Content Warning: This article contains mention of gun violence, homophobia, transphobia, and death.
A shooting at the Colorado Springs LGBTQ+ nightclub Club Q killed five people and injured another 17 on Saturday, Nov. 19. Just before midnight, a shooter entered the room and a place of music and dancing became the site of hateful violence.
In the wake of this tragedy, the Princeton Graduate Student Government (GSG) and Intersecting Queer Identities (IQI)/Queer Graduate Caucus (QGC) hosted a vigil behind the Fountain of Freedom on Thursday, Dec. 1 in remembrance of the victims. Attendees expressed distress over the events that occurred and emphasized the message that the LGBTQ+ community is one of inclusion and love.
Amari Tankard, the GSG Diversity Equity and Inclusion chair, organized the vigil.
“Our hearts are with family and friends and loved ones who are grieving,” Tankard said on behalf of GSG. “But our hearts are also sorry and sad for [those] who are here to remember their memories.”
Tankard emphasized the need for equality and hope to persist, especially amid tragedy and violence.
“Our community deserves to live, our community deserves joy, and that was stolen from many of us,” she continued. “What we are trying to say now is that hope doesn’t die.”
The person suspected of the attack faces preliminary charges including five counts of first-degree murder and five counts of hate crime. Formal charges will be established at the next court hearing, which is scheduled for Tuesday, Dec. 6.
Tankard mourned the incident in Colorado that represents the continued discrimination against LGBTQ+ people and she encouraged audience members to process their grief in ways that make sense for them.
“We will try our best to remember the people who are lost with a smile on our faces,“ she said. “Because you will be lost but never really forgotten if people are smiling for you.”
Graduate student Glen Chua shared a statement with the audience from the IQI/QGC that expressed a similar outlook.
“Give yourself some grace and take the time you need,” he said. “We stand firmly against those that propagate hate and violence towards marginalized groups.”
Tankard and Chua invited everyone to participate in singing the first and last verse of Amazing Grace.
At the end of the event, audience members spoke in an “open-mic” style about their own experiences as people who identify as LGBTQ+ and their thoughts regarding this incident.
The Daily Princetonian granted these individuals anonymity due to the private, personal, and sensitive nature of the accounts.

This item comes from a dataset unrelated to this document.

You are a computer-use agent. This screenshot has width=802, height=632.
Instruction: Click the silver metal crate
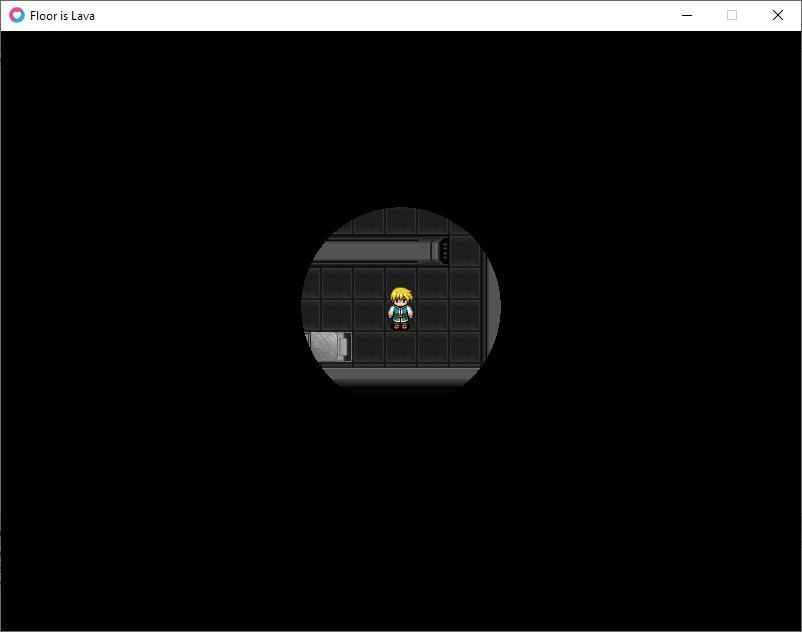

“When I was 16, I came out and for a year I was homeless,” one student said. “I didn’t have a community in the place I grew up, and then I found the queer community. Every time I’m down they bring me up, and that’s what I’m most proud of.”
This student described their immediate reactions to the tragedy in an interview with the ‘Prince.’ They cited both lax gun laws and hesitation to accept the LGBTQ+ community as the root causes.
“To me it was just another example that we need to keep this conversation [going] until action happens,” they said. “Until we don’t have these incidents anymore.”
This individual also conveyed their gratitude for their positive experience with the queer community at the University.
“I feel very supported,” they said. “For the first few years I was here, I met the love of my life, and I have made lifelong friends that I know will be in my life after I graduate.”
Queer clubs that exist around the country serve as safe spaces for queer people to gather. A second audience member recalled a recent visit to a queer club in New York.
“Those spaces are so special and important, and I am so incredibly grateful for the[se] spaces and the community,” they said. “Things like this are really hard to see and accept.”
“I am honored to be part of the queer community, because more than any other group on the planet, we fight hate and negativity with joy and laughter,” another attendee said.
Rebecca Cunningham is a news and podcast contributor for the ‘Prince.’